Daraus habe ich, zumindest für mich selbst, entschieden: Das Gedenken nur als ein Ritual mit der Aufzählung der vielen Verbrechen der Nationalsozialisten und des damit verbundenen großen Leids, dem die Juden in Deutschland und Europa ausgesetzt waren, zu sehen ist zwecklos, wenn dabei aus diesem Leid und den Verbrechen keine Konsequenzen für die Gegenwart und im Besonderen für die Zukunft gezogen werden. Und dies ist wiederum kaum möglich, indem ausschließlich über den Novemberpogrom oder Ausschwitz geredet wird, ohne dabei die Frage zu stellen, wie es dazu kommen konnte.

Am 9. November 1918 wurde die Weimarer Republik, die erste parlamentarische Demokratie auf deutschem Boden ausgerufen. Aus dem Deutschen Reich wurde de facto eine föderative Republik mit Reichspräsidenten und Reichskanzlern. Diese Republik existierte jedoch nicht sehr lange: Schon im September 1930 erhielt die NSDAP bei den Reichstagswahlen zum Beispiel in Magdeburg fast 20 Prozent, im Juli 1932 44 Prozent und im März 1933 47 Prozent der Stimmen. Damit war diese erste parlamentarische deutsche Demokratie bereits nach 15 Jahren beendet.

Im März 1933 begann das, was ein gegenwärtiger Fraktionsvorsitzender einer Partei im Bundestag als „Vogelschiss der deutschen Geschichte“ bezeichnete. Genau 20 Jahren nach der Geburt der Weimarer Republik entwickelte sich dieser „Vogelschiss“ zu einem der schlimmsten Pogrome in der deutschen Geschichte gegen die jüdische Bevölkerung. Dieser Pogrom eröffnete den Weg zur Massenvernichtung der Juden in Europa – den Weg zur Schoa.

Möglicherweise können diese Ereignisse von einigen, die den Zeitraum im Vergleich zur allgemeinen deutschen Geschichte sehen, als „Vogelschiss der Geschichte“ bezeichnet werden. Für uns Juden war dieser in der gesamten deutschen Geschichte vergleichsweise kurze Abschnitt jedoch zu brutal und zu bedeutungsvoll. Jede jüdische Familie, nicht nur in Deutschland, hat Opfer dieses Massenmordes zu beklagen. Deswegen möchte ich, 100 Jahre nach der Geburt der Weimarer Republik und 80 Jahre nach dem Novemberpogrom, denjenigen, die das letztere Ereignis verharmlosen, sagen: Einen Vogelschiss kann man bereinigen und die Oberflächen wieder sauber machen. Die Schoa zu bereinigen ist nicht möglich. Wer es jedoch versucht, gefährdet die gegenwärtige deutsche Demokratie und fördert die Gefahr, dass ihr dasselbe Schicksal wiederfährt wie damals der Weimarer Republik. Das dürfen die demokratischen Kräfte, egal ob vom rechten oder linken politischen Spektrum, nicht zulassen.

^^^^

● **Aufgaben**
1) Aktualisiere die Datensätze vom Anfang bis einschließlich der Zeile mit „(493, 1014).“, indem du „screenshot“ durch „image“ ersetzt und alles Übrige unverändert lässt. Die Bilder gehören nicht in die Antwort.
2) Schreibe den Text über das Gedenken an den Novemberpogrom nach seinem letzten Satz weiter.
Der Textauszug und die Datensätze sind voneinander unabhängiges Material.

^^^^

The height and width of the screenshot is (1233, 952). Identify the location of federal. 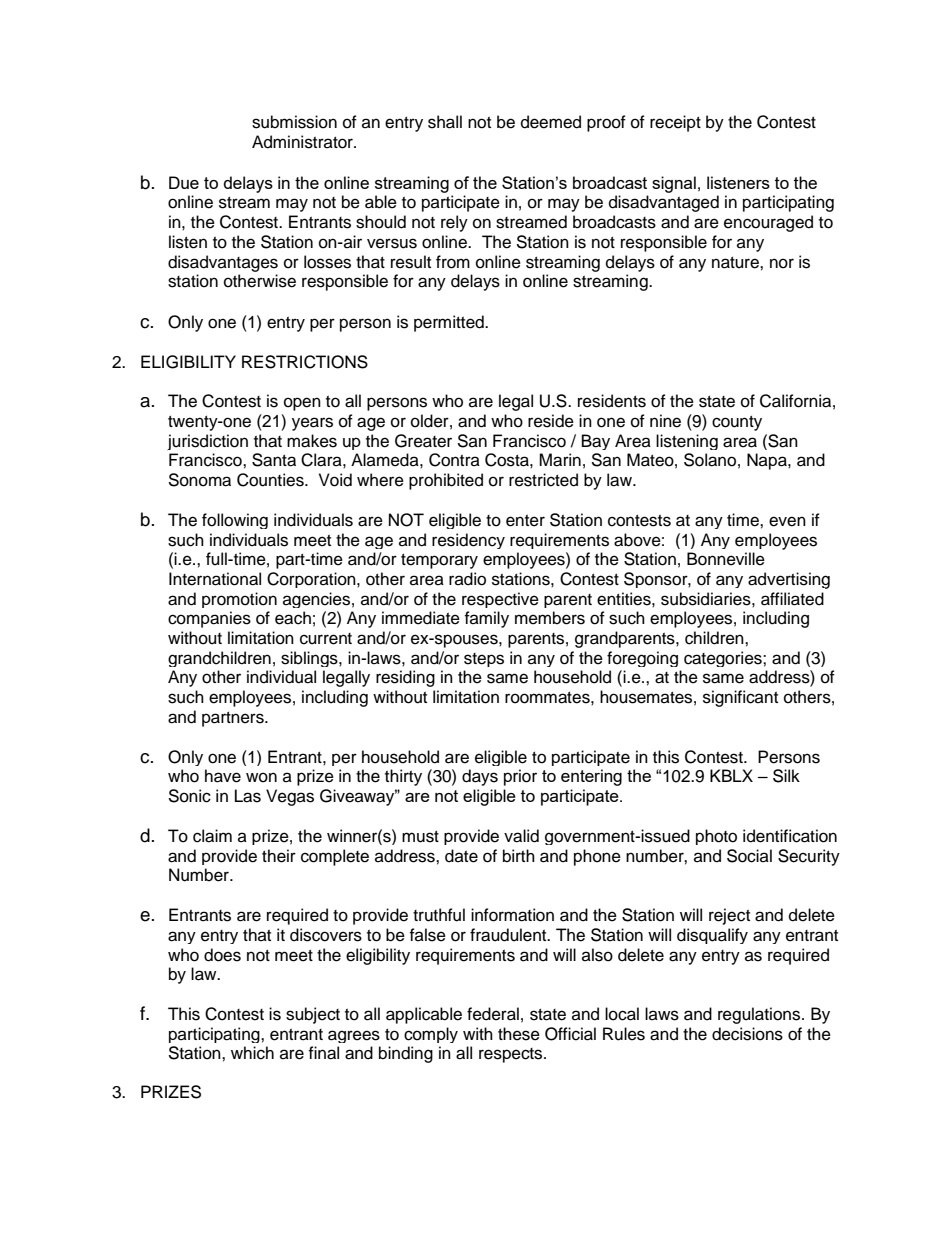
(493, 1014).
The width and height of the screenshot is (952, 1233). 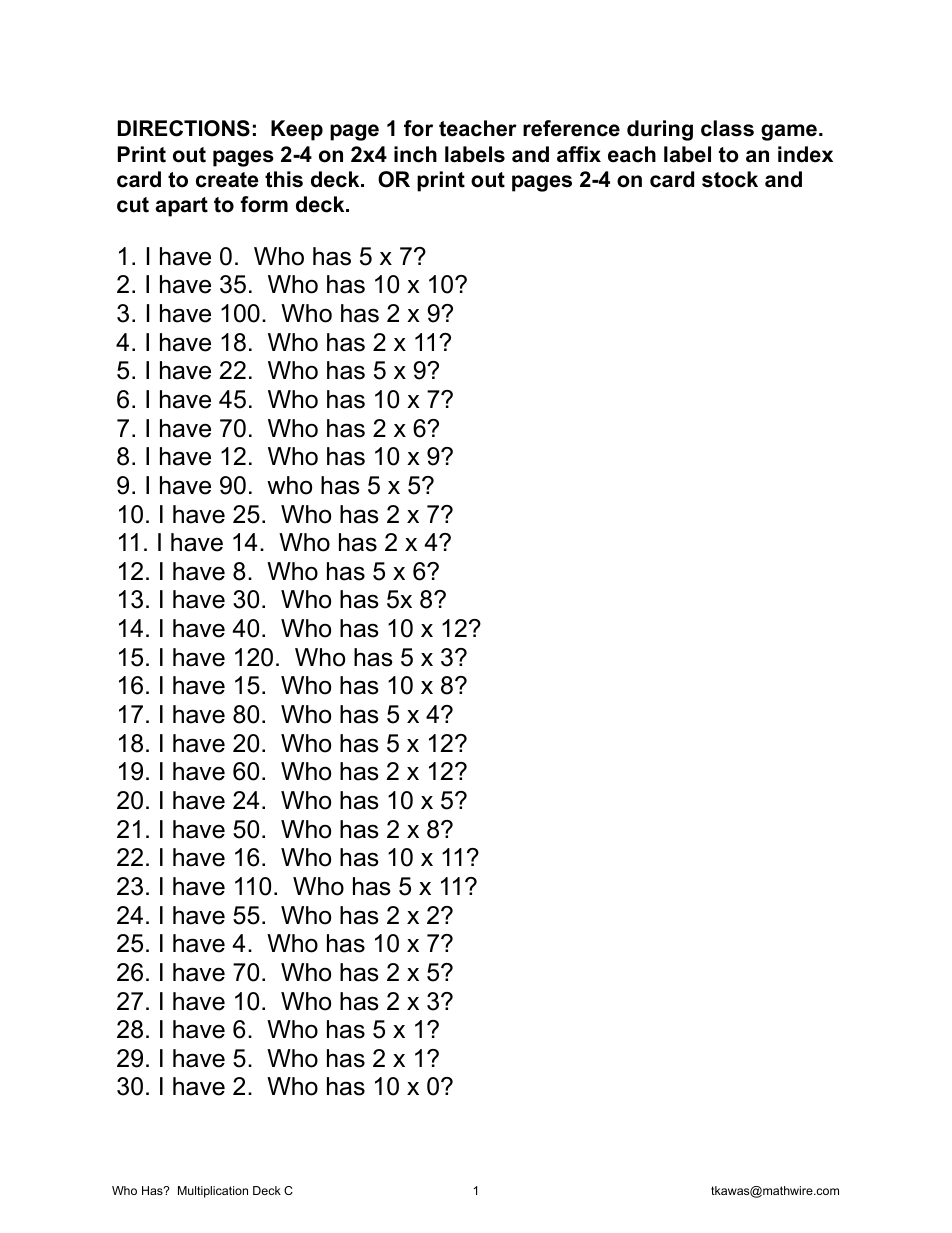 What do you see at coordinates (227, 180) in the screenshot?
I see `create` at bounding box center [227, 180].
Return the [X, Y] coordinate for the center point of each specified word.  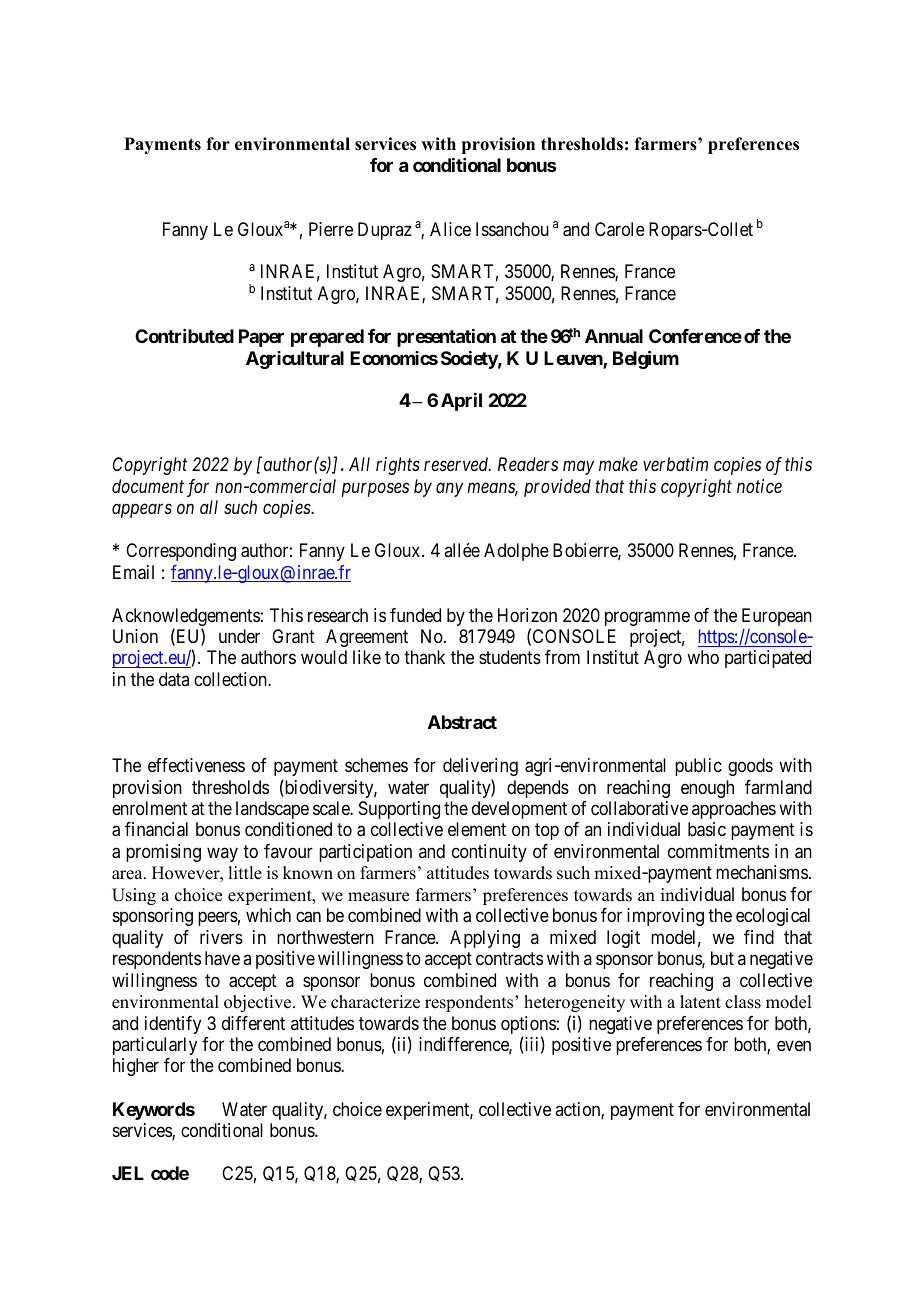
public [698, 767]
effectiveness [196, 765]
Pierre [331, 229]
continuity [489, 853]
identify [173, 1025]
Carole [620, 229]
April [461, 402]
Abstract [462, 722]
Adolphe [516, 552]
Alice [450, 229]
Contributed [184, 336]
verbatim [675, 464]
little [245, 873]
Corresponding [181, 552]
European [777, 617]
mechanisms [762, 872]
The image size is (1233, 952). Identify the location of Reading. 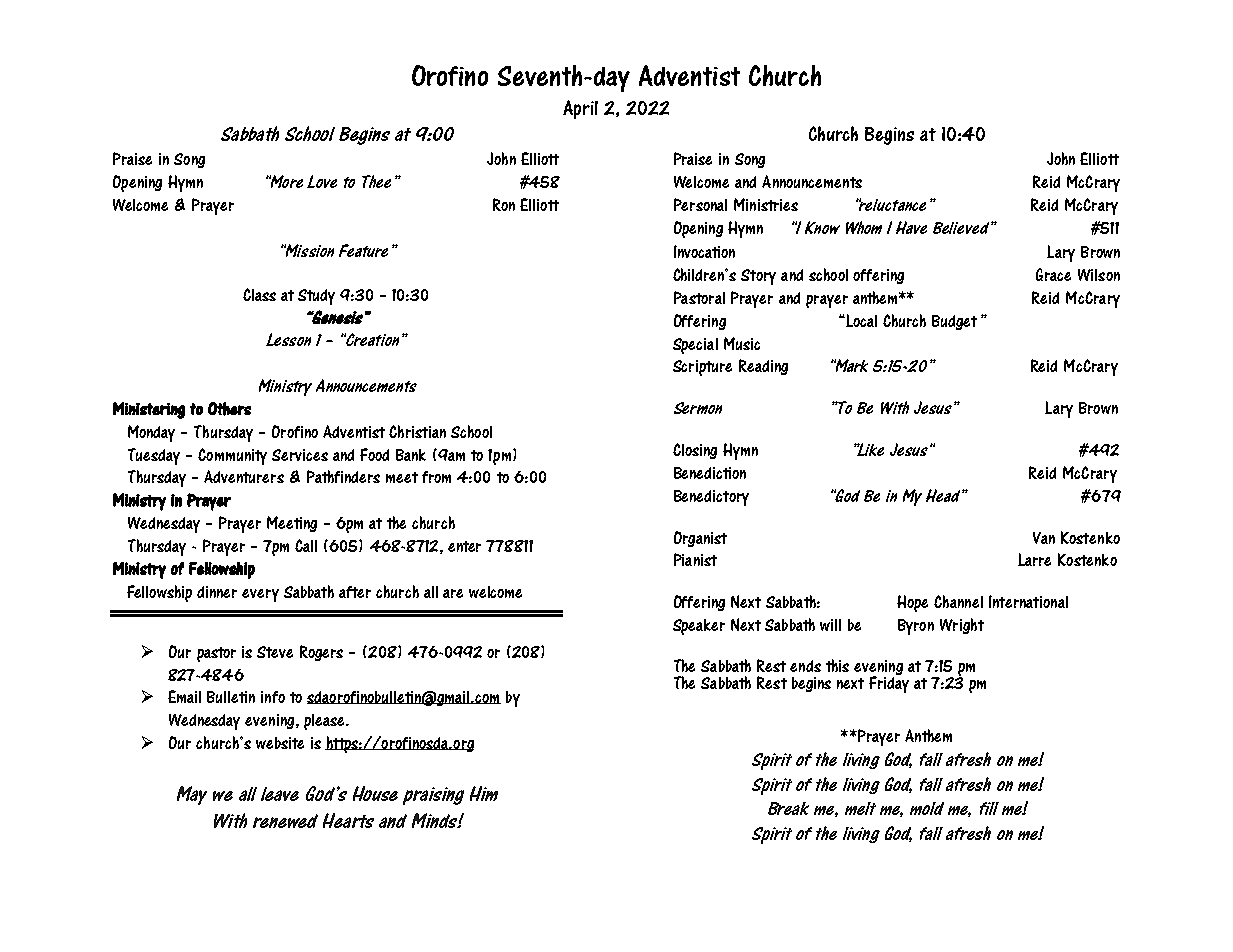
(763, 367).
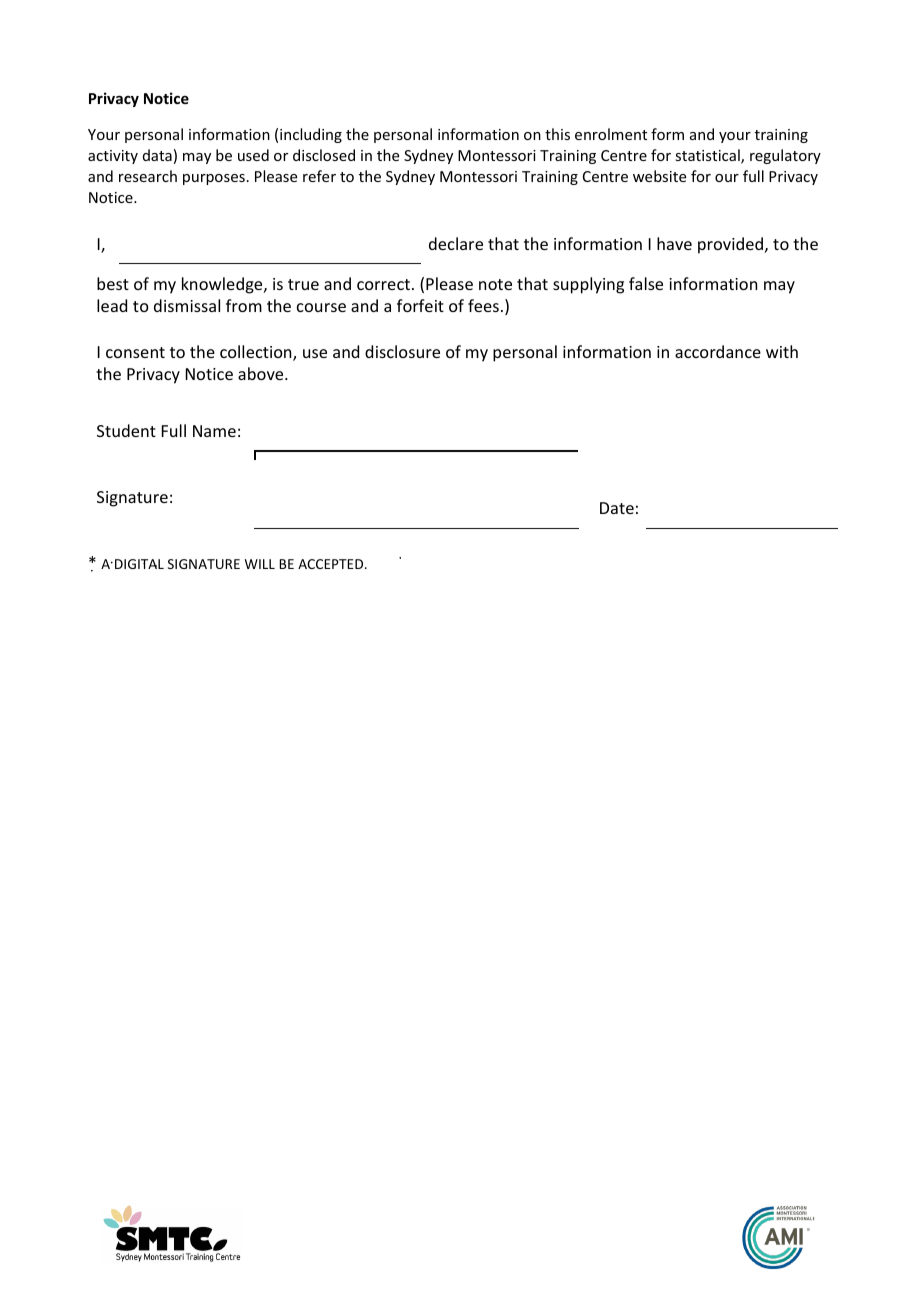  What do you see at coordinates (223, 285) in the screenshot?
I see `knowledge` at bounding box center [223, 285].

^^^^

● **Lösungen**
1)
The height and width of the image is (1233, 952). Identify the location of federal. 
(493, 1014).

2)
Es gibt für uns noch einer nicht weniger wichtigen Grund für das Gedenken: das Gebet. Wir erinnern uns an die Millionen Menschen, Kinder, Frauen, Männer, die Opfer dieses Massenmordes wurden, und beten das „El Male Rachamim“-Gebet. Es scheint, als bliebe das Gebet in Zukunft der einzige Grund für das Gedenken…

  • Wie viele Mitglieder hat die Jüdische Gemeinde zu Halle aktuell? Wie ist die Entwicklung im Vergleich zu 2008 und 1998?

Die Mitgliederzahl der Jüdischen Gemeinde zu Halle (Saale) ist keine Konstante, auch nicht während eines jeweiligen Jahres. Die Gemeindemitglieder müssen satzungsgemäß drei Voraussetzungen erfüllen:

  • Hauptwohnsitz im Land Sachsen-Anhalt
  • Zugehörigkeit zum jüdischen Glauben mit Nachweis eines in Deutschland amtierenden Rabbiners, Mitglieds der ORD (Orthodoxe Rabbinerkonferenz Deutschland) oder ARK (Allgemeine Rabbinerkonferenz Deutschland)
  • beiderseitige schriftliche Willenserklärung (des Mitglieds und der Gemeinde) zur Aufnahme.

Wir haben heute 568 Mitglieder, davon 383 stimmberechtigte. Es gibt derzeit 93 Mitglieder, die jünger als 18 Jahre sind. Die Zahl der Gemeindemitglieder stagniert bzw. geht seit 2005 zurück. Die Mitgliederzahlen der Jüdischen Gemeinde zu Halle sind z.B.:

  • 1994                99
  • 1998              354
  • 2005              739 (höchste Zahl)
  • 2016              570

Unabhängig von den Mitgliederzahlen hat sich jedoch die Gemeindearbeit geändert. Wir werden mit neuen Herausforderungen konfrontiert, die in jedem Fall komplizierter geworden sind als die in der Zeit der großen Zuwanderungswelle in den Jahren 1992 bis 2005. Damals war es am wichtigsten, den neuzugewanderten Menschen so zusagen „erste Hilfe mit einer jüdischen Komponente“ zu leisten: in Alltagsproblemen, bei Behördengängen, in der Berufsanerkennung, aber auch in der Integration in die jüdische Gemeinschaft Deutschlands. Heute müssen wir strukturelle und ganz schwierige Aufgaben lösen, z.B. was die Einführung eines schulischen Religionsunterrichts zum Judentum betrifft. Im Koalitionsvertrag der gegenwärtigen Koalition gibt es einen Hinweis auf die Einführung des Schulunterrichts Islam. Beim jüdischen Religionsunterricht gibt es, trotz der jahrelangen Verhandlungen und einer positiven Willenserklärung, weiterhin keine greifbaren Fortschritte.

  • Welche Bedeutung hat die Jüdische Gemeinde zu Halle heute im Vergleich zu den anderen in Sachsen-Anhalt in Bezug auf Größe usw.?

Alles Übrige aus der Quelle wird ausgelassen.